Thursday, December 13, 2007

Media-Whore D'Oevres

"Meanwhile, at Donna Karan's Greenwich Street studio, ACRIA toasted Bob Colacello at its 12th annual holiday dinner. Accepting a portrait of himself by the artist Martin Saar, the author reminisced about the organization's first dinner: 'As Bridget Berlin gave a monologue on her eating disorders, Nan Kempner and the rest of the uptown ladies I was responsible for bringing to Tribeca sat there not knowing whether they should laugh or walk out.' Guests including Francisco Costa, Nicole Miller, and Cyndi Lauper lingered well past dessert to hear Vanessa Carlton perform songs from her new album." (Style)

"'Tom Harkin’s been working like a Trojan,' says Hillary, in a generation gap moment." (Today's Iowa debate)

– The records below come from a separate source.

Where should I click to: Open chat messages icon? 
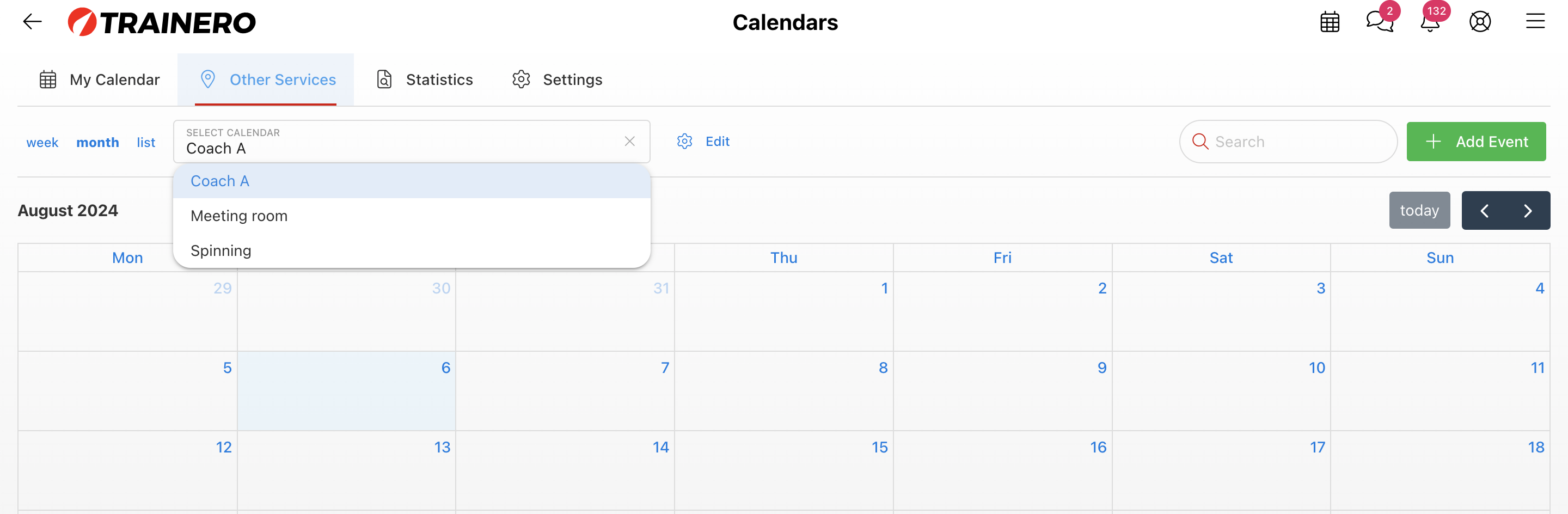click(x=1379, y=22)
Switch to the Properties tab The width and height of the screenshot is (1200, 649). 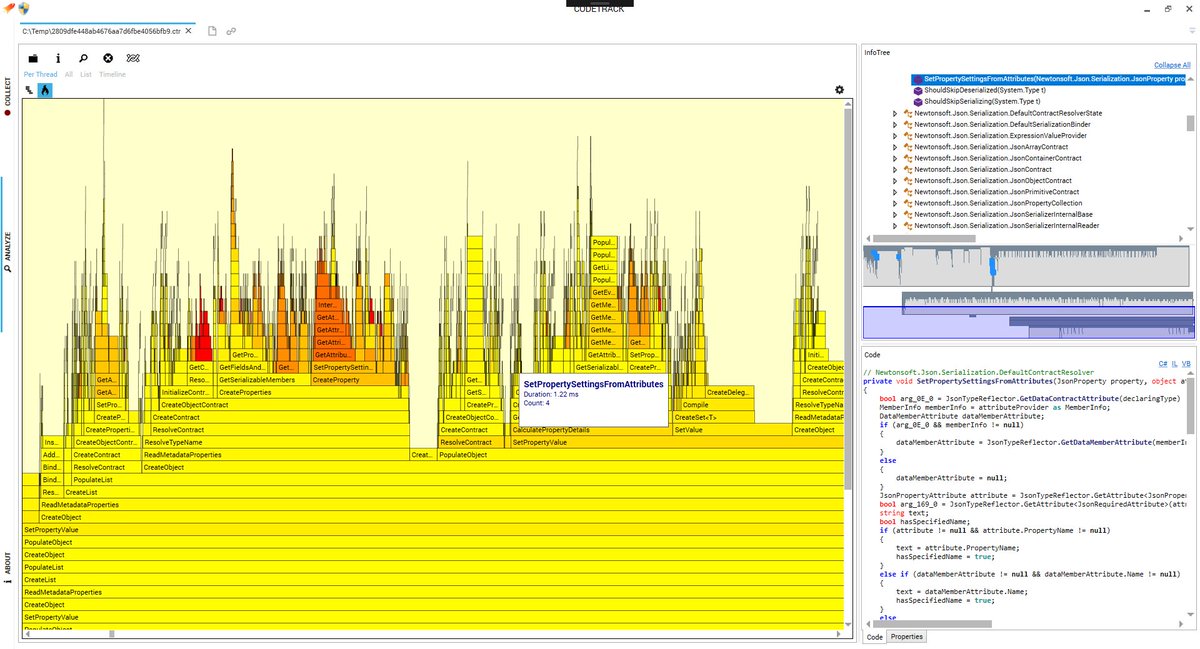click(x=906, y=636)
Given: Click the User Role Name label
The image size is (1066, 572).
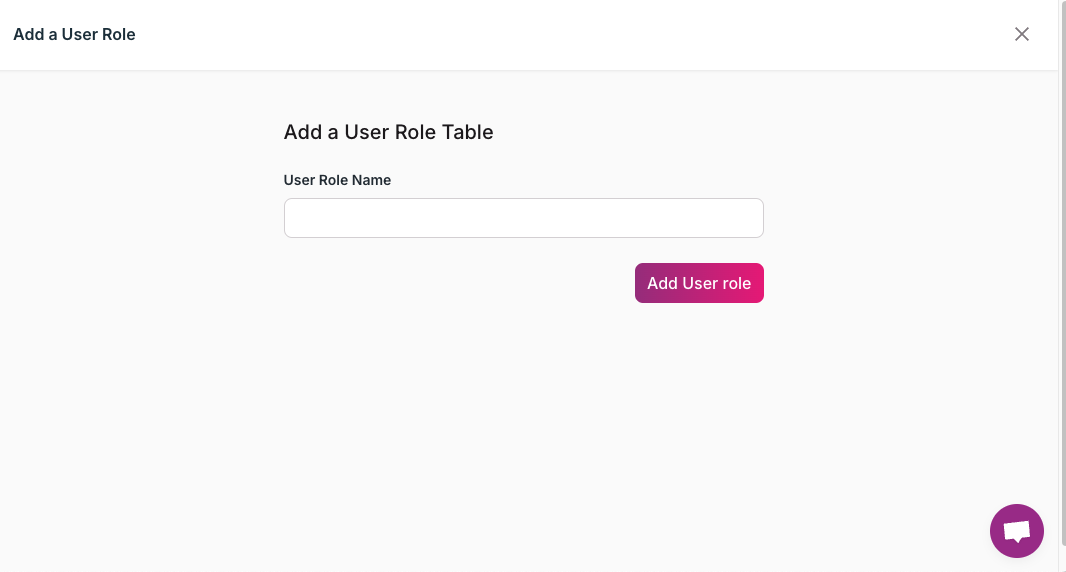Looking at the screenshot, I should pyautogui.click(x=337, y=180).
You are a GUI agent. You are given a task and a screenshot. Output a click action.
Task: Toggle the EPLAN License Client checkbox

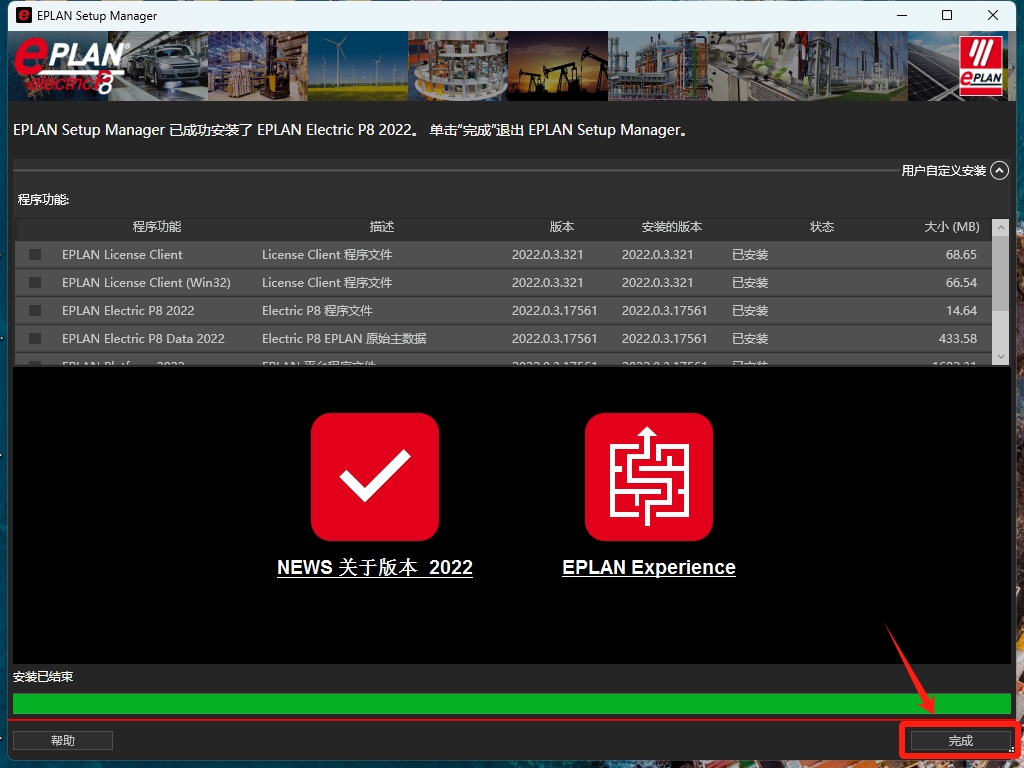click(35, 255)
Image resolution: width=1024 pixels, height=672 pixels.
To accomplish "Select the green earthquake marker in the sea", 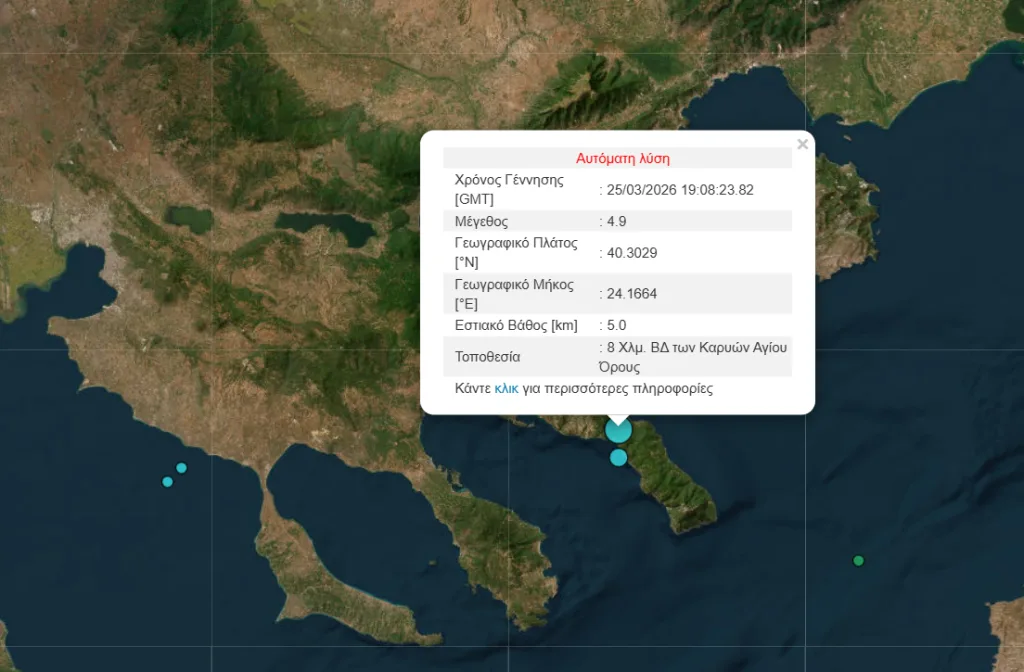I will [x=858, y=560].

"Just when I thought this week would mark a first — a celeb-free Wednesday! — I caught a glimpse of Judy Collins swaddled up in a pink pashmina chatting with a snowy haired gent at the door when I was on my way out ... Table 1. The Imber gang — or at least most of them — Dr. Gerry Imber, Michael Kramer and Jerry Della Femina. Where was Jeff Greenfield? ... Table 3. 'Mayor' Joe Armstrong and Men's Health honcho Dave Zinczenko ...17. Ed Rollins and Steve Cohen." (FishbowlNY)
The Mark Jacobs Holiday Party

camel toe, anyone?

Excess; Filthy decadence, thy name is the Marc Jacobs holiday party (Exaggerated cough suggesting feigned detachment). The annual event is more an Imperial burlesque worthy of a goddam Nero. Last year, Damon Dash, André Leon Talley and Richie Rich -- among other boldfacers -- attended his party in which, according to New York merited a zesty, "And: Wow. We'd never seen anything like it. Ever." From the very cool Carolyn Torem Craig in

"Anytime Amanda Lepore appears somewhat over-dressed for the occasion, we know all hell has broken loose. There was a mystery in The Rainbow Room at Marc Jacobs' Arabian-Nights-themed year-end bash. Why was Marc holed up inside a huge furry camel toe the whole night??? Was he doing some kind of penance for having a good year? Did he lose a bet? Someone said he was shy."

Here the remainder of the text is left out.